In postnatal life, Igf2 expression in mice is repressed in all tissues except the brain, and deregulation of Igf2 expression results in postnatal overgrowth (6). In pigs, a quantitative trait locus for muscle growth and leanness has been identified in the IGF2 region (7). In humans, IGF2 is biallelically expressed in the liver in postnatal life, and the syndromes of IGF2 under- and overexpression exhibit postnatal growth failure and growth acceleration, respectively (4, 5).

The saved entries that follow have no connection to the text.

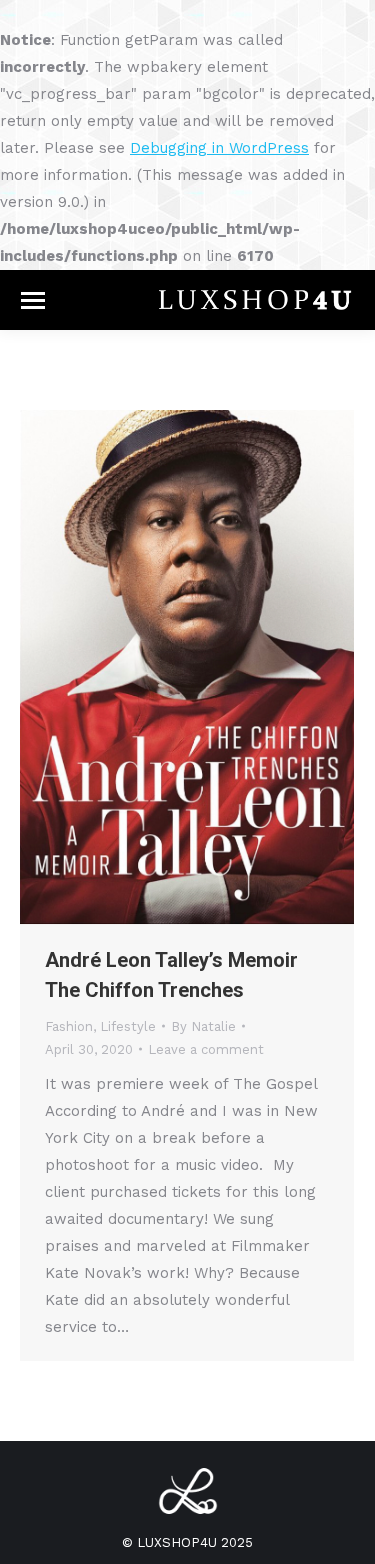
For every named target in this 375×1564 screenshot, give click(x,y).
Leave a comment (206, 1049)
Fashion (69, 1026)
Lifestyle (128, 1026)
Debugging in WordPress (219, 148)
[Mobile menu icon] (33, 300)
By (203, 1026)
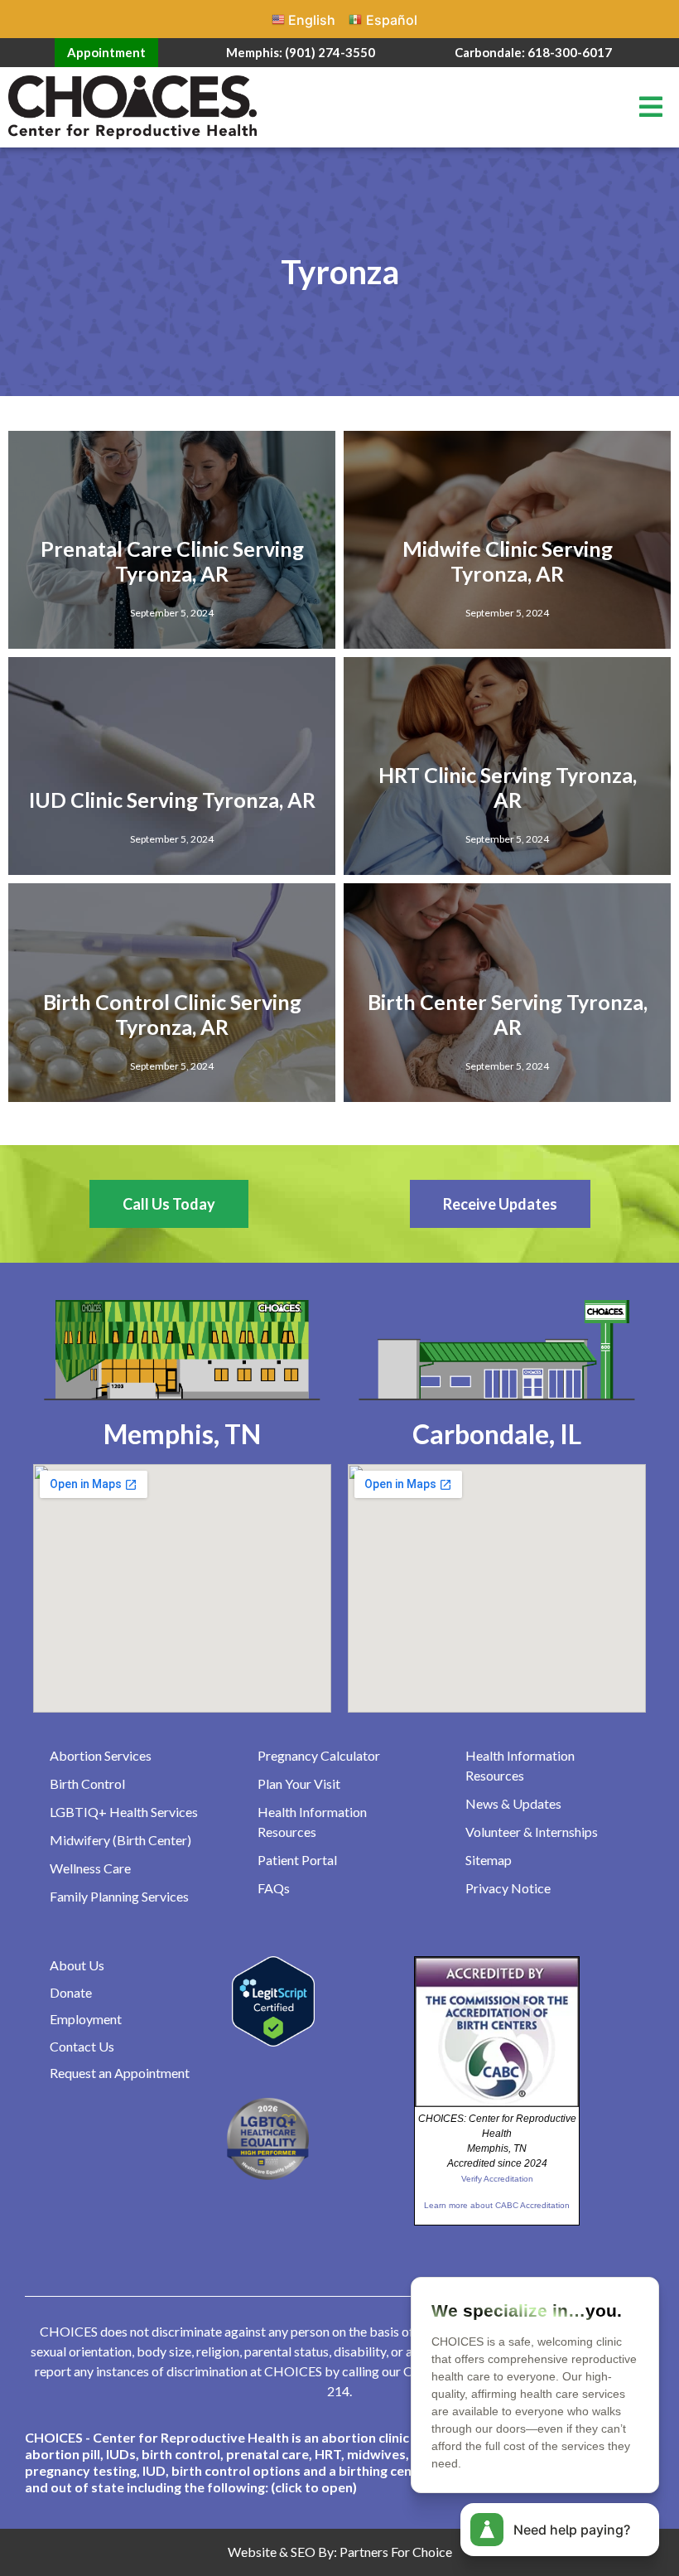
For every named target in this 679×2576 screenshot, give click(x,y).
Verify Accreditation (497, 2178)
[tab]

Common allelic variants in IGF2 have been associated with body weight and body mass index (BMI) in large population-based studies. In a study of 2500 United Kingdom middle-aged men, the IGF2 ApaI (820 G/A) minor allele homozygotes had higher serum IGF-II concentrations, and lower BMI and body weight than wild-type homozygotes (8). A subsequent study in the same population investigated 11 other polymorphic markers in IGF2 and found that two further IGF2 single nucleotide polymorphisms (SNPs) were independently associated with BMI (9): minor allele homozygotes at 6815 A/T also had lower BMI, while minor allele homozygotes at 1156 T/C had higher BMI than wild-type homozygotes (9). By contrast, a separate study of 500 healthy men and women found that ApaI 820 G/A minor allele homozygotes had higher fat mass than wild-type homozygotes (10).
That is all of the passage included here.